_What the exercise asks_. An exact transcript is needed of the material below, beginning at the line that contains "Delete the Business" and continuing through its last line; nothing else should appear.

_Given data_.
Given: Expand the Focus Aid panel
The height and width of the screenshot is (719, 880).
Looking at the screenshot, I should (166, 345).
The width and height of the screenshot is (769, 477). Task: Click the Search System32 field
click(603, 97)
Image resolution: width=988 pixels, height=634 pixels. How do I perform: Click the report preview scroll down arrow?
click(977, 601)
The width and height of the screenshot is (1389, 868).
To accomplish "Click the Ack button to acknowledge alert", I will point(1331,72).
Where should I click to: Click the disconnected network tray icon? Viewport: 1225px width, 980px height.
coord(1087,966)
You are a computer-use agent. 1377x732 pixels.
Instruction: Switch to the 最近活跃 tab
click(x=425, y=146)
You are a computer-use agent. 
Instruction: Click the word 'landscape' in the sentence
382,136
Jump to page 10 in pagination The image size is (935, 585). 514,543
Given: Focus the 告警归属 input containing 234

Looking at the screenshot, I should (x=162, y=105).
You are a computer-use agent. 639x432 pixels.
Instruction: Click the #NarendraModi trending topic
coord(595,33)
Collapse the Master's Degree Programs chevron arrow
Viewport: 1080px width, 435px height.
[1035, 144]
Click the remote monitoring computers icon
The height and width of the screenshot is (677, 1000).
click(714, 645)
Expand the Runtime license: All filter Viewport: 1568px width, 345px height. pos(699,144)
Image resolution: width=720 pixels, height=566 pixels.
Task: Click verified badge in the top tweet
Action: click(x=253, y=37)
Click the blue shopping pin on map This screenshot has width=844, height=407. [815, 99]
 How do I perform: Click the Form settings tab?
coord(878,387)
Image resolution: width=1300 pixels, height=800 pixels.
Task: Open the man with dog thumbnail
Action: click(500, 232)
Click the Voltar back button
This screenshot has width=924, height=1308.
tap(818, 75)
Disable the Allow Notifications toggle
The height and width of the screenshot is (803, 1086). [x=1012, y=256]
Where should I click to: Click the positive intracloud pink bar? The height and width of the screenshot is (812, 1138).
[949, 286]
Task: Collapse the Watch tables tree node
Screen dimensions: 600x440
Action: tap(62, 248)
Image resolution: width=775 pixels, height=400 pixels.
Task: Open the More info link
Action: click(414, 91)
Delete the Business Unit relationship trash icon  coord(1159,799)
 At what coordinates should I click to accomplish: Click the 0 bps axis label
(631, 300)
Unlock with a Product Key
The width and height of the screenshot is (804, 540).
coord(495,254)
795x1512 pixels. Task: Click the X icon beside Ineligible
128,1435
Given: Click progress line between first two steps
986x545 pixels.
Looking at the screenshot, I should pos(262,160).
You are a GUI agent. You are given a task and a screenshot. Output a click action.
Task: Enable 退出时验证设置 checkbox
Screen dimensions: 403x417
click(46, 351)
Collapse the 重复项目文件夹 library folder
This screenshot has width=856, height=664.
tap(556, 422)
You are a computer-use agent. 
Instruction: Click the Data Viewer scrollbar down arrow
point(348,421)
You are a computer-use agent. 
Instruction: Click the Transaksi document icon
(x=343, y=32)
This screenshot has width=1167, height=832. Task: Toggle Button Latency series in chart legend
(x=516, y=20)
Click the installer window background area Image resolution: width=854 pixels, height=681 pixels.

_Written solution_.
Delete the Business Unit relationship trash icon  coord(1159,799)
 At what coordinates should I click to accomplish: Click the 0 bps axis label
(631, 300)
Unlock with a Product Key
The width and height of the screenshot is (804, 540).
coord(495,254)
795x1512 pixels. Task: Click the X icon beside Ineligible
128,1435
Given: Click progress line between first two steps
986x545 pixels.
Looking at the screenshot, I should pos(262,160).
You are a GUI agent. You are given a task and a screenshot. Output a click action.
Task: Enable 退出时验证设置 checkbox
Screen dimensions: 403x417
click(46, 351)
Collapse the 重复项目文件夹 library folder
This screenshot has width=856, height=664.
tap(556, 422)
You are a computer-use agent. 
Instruction: Click the Data Viewer scrollbar down arrow
point(348,421)
You are a computer-use agent. 
Instruction: Click the Transaksi document icon
(x=343, y=32)
This screenshot has width=1167, height=832. Task: Toggle Button Latency series in chart legend
(x=516, y=20)
Click the installer window background area Image resolution: width=854 pixels, height=681 pixels.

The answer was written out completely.